When I first received the machine the owner said that sometimes the game didn't start when you turned it on, it just kept cycling, and so he'd turn it off, then on and try the start button again.
What was actually happening though was that the player motor was moving SO SLOWLY that the startup cycle was taking far longer than a reasonable person should be expected to wait.
This created erroneous scoring issues as well: After ball 1 the player motor has to advance, but the ball is already in the shooter lane, so the player would shoot the ball, but the motor would be in player 2, 3 or 4 position as it tries to advance to player 1 ball 2.
All this because the player motor was spinning far slower than it should. I found this thread on MAACA where someone else had the same issue, and described the player motor as a bit difficult to reassemble. Due to the implied complexity (the guy in the thread repairs BINGO machines, so for him to say it was a challenge is intimidating...) I had someone in to help me open up the motor and clean it up.
After opening and cleaning the drive section, the motor goes much faster, and the startup delay and scoring issues are gone! The motor was always especially slow when turning it on a first time, but now it is far better. Odd to think of a pinball machine "warming up", but that is exactly what this one was doing. But before it never even approached a reasonable rotation speed, even when used heavily.
PLAYER MOTOR! |
That same thread also contained another member's insights in to my scoring issue.

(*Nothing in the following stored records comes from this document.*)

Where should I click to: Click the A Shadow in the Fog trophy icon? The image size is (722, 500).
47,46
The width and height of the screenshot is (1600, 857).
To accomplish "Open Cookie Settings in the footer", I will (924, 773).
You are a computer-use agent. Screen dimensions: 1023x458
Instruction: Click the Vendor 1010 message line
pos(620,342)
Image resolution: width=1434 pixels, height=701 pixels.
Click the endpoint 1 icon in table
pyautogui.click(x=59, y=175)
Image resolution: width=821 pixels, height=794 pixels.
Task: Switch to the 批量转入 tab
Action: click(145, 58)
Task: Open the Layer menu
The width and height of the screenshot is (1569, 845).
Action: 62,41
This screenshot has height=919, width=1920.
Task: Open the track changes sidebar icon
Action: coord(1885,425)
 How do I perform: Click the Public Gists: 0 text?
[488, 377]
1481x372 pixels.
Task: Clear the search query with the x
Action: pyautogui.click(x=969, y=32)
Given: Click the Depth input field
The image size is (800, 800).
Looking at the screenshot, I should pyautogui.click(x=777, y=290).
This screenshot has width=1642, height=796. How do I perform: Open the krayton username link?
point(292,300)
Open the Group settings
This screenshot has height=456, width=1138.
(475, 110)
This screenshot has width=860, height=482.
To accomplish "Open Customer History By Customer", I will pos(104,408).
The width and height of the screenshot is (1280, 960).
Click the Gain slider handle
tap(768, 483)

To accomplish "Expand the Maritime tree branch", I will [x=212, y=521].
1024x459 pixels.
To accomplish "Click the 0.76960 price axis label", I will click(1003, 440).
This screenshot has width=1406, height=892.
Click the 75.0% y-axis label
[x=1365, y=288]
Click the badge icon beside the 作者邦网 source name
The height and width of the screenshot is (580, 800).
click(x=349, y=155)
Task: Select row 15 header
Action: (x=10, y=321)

Behold the scoring schematics section:
The CE / ML / DM / CM solenoids are the relays that trigger the score reel solenoids as well as the digital chime sounds.
The issue was the make/break relay P. P, R and T make/break to determine if the pop bumpers are 1000 or 10000. I had never before found a make/break relay that was gummed up and connecting on both sides, but this one was. This also explains the intermittency of the issue, since the relay wasn't always engaged. But when on, both sides of the P relay were connecting. That is why when I manually trigger the DM relay, the ML would also fire.
Here is a schematic detail of what was firing:
This was also manifesting as another symptom: When the 2 solenoids were advancing at the same time, sometimes the power wasn't strong enough to clear them to their next position. AND, if the 10k was rolling over from 9 to zero, then 100k reel would advance as well and there certain wasn't enough power enough to advance all THREE reels properly.
This locked on the relays, and would cause the sustained squeal of the digital chime. And this was the first and most major problem that the owner was complaining about.
PROBLEM SOLVED!
Oh and we also installed a new power plug to replace the busted and frayed one that was causing the underside of the playfield to be hot/live. Safety first!